(04-28-2018, 02:58 PM)Guest Wrote: i am much older than you and have been in practice for 10 plus years. you need to decide whether you love her more or neurosurgery. i love my job but my marriage takes priority. if the wife told me to quit, i would quit. if she told me to rob a bank, i would rob a bank. my colleagues may not understand, but i am definitely happier than they are. in the end, its just a job.
Agree with this emphatically.
Not sure how old the OP is, but statistically speaking depending on your frame of reference I am also much older than you. I only did neurosurgery with the enthusiastic support of my (then) fiance (now wife, huzzah!). This included a really frank discussion of what my real work hours would be over time, how this would affect our young and growing family, and what other options there were. And I told her that if she didn't want me to do it, I wouldn't. And I meant it.

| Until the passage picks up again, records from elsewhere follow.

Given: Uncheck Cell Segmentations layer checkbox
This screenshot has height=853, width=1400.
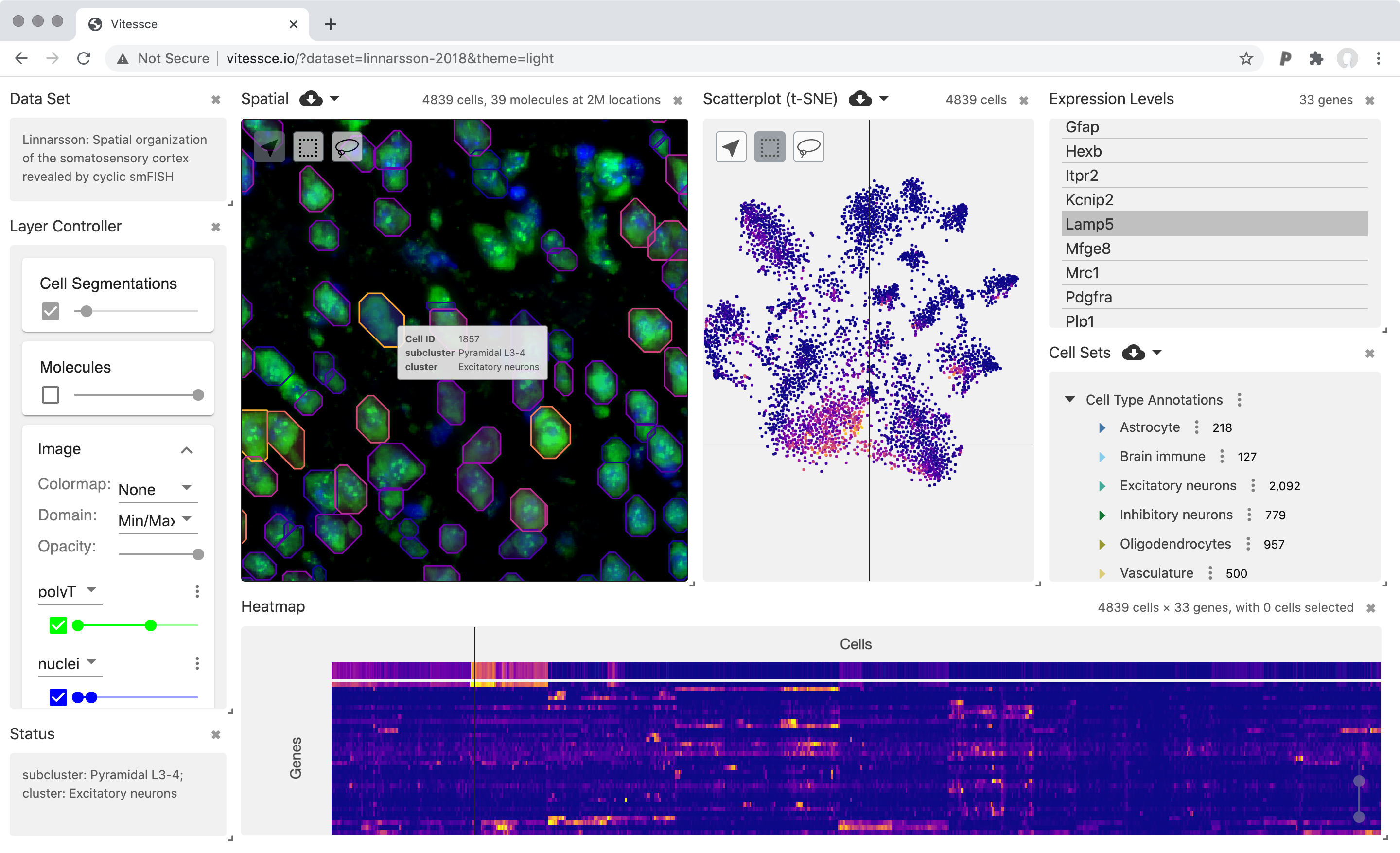Looking at the screenshot, I should [51, 311].
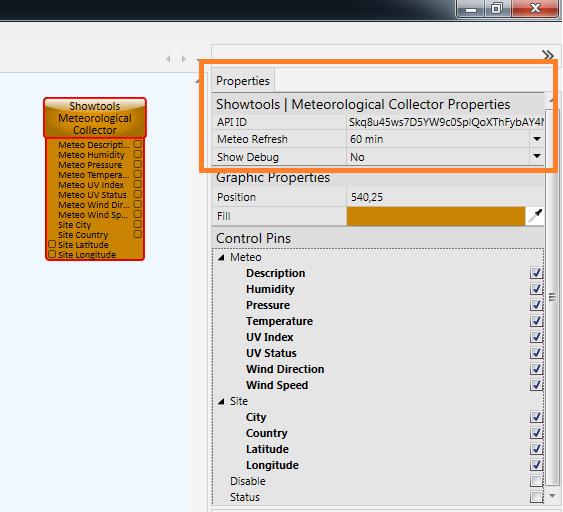Collapse the Meteo tree group
The height and width of the screenshot is (512, 563).
222,257
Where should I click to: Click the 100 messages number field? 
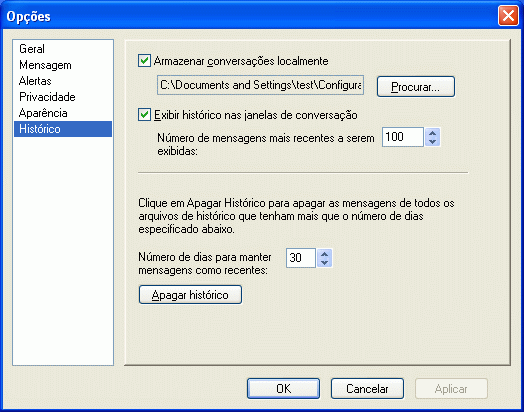pyautogui.click(x=403, y=137)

I also told her that if she changed her mind later and wanted me to quit I'd try to fix what was wrong and if I couldn't I'd retrain in medicine (ugh!) or derm (ewww...), or do research full time, or sell the Porsche and work at Starbucks. (Robbing banks actually sounds like an awesome backup plan. Will include in future discussions.) And I meant it, and (even with a ton more sunk cost) I still mean it.
I'm not big on telling strangers what to do. But if my kid told me he was going to break up with his fiance over neurosurgery I'd tell him he shouldn't marry this one regardless. Marriage is a big deal; hold out for the one that you *would* leave neurosurgery for.
And, while I still think neurosurgery is awesome, I'd also tell him to think really hard about what he's going to get from neurosurgery that he can't get some other way. I love my job, but if I think about it honestly, just about everything I love about it I could have found someplace else.